The gut-punch Turkey hit global markets with this week is just one example.

Yes, it will be painful to crash from here.

 

But once the needed correction is underway, we'll have the opportunity to make the best of it. We can pick up the pieces and begin building towards a future we can all believe in.

Yes, there's no avoiding the pain of taking our lumps for the the past mistakes we've made. But we don't have to compound our misery by continuing to do more of exactly what got us into this mess in the first place. We simply need the courage to face the psychological burden of admitting to our prior failings.

That's doable...

It all starts with being honest with ourselves.

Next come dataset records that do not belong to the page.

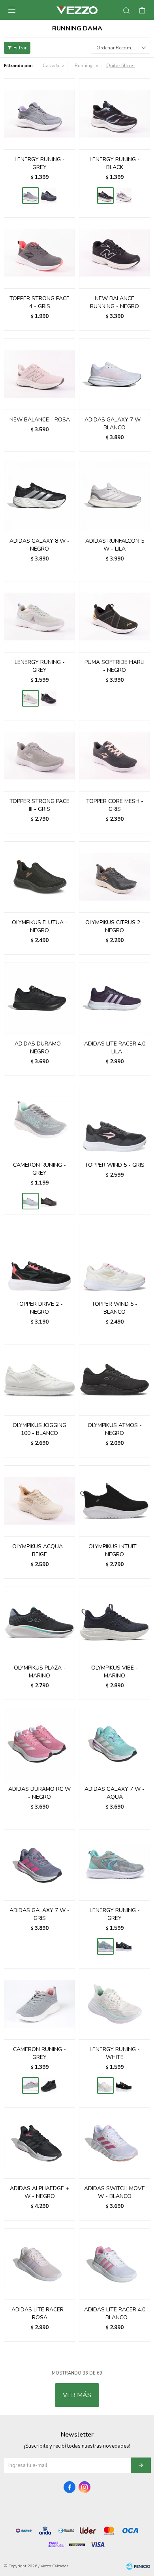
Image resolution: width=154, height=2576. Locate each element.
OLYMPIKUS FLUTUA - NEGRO (40, 926)
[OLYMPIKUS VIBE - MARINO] (114, 1622)
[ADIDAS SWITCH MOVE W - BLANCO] (114, 2142)
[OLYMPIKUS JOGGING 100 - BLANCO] (39, 1379)
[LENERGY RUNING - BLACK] (48, 195)
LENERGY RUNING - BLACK (115, 163)
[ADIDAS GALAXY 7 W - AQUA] (114, 1743)
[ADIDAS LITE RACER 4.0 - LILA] (114, 998)
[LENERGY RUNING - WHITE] (123, 195)
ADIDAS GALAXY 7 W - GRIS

Look, we all know the world is finite:

Infinite economic growth on a finite planet is an impossibility...

We have all the data we need to make that conclusion. Every passing day where we pretend that's somehow untrue or avoidable makes the eventual adjustment that much more wrenching.

It's an intellectually simple exercise to conduct. But an emotionally impossible task for those whose internal belief systems would be hopelessly compromised by allowing that logic to penetrate their world view.

And so the future will be represented by two sorts of people:

  • those able to face what's coming head on and prepare accordingly

  • those who can't...

I sincerely hope that you're not among those deterred from preparing by the last gleaming of today's glittering stock prices.

 

We're going to need as many prepared people as possible in the coming future. And we may need them soon. The severe recent deterioration in the Emerging Markets threatens a contagion that could well start the next crisis.

Turkey is currently in a major currency crisis threatening to metastasize into a full-blown sovereign debt crisis.

 

Defaults there will spill over into Europe's banking system (which has made loads of shaky loans to Turkey), and from there cause domino effects throughout the rest of the world.

But Turkey isn't the weakest or the most worrying country faltering:

Italy is stumbling, as is Brazil, and even China...

But Asia ex-China is the real powderkeg:

their unserviceable debts dwarf everybody else.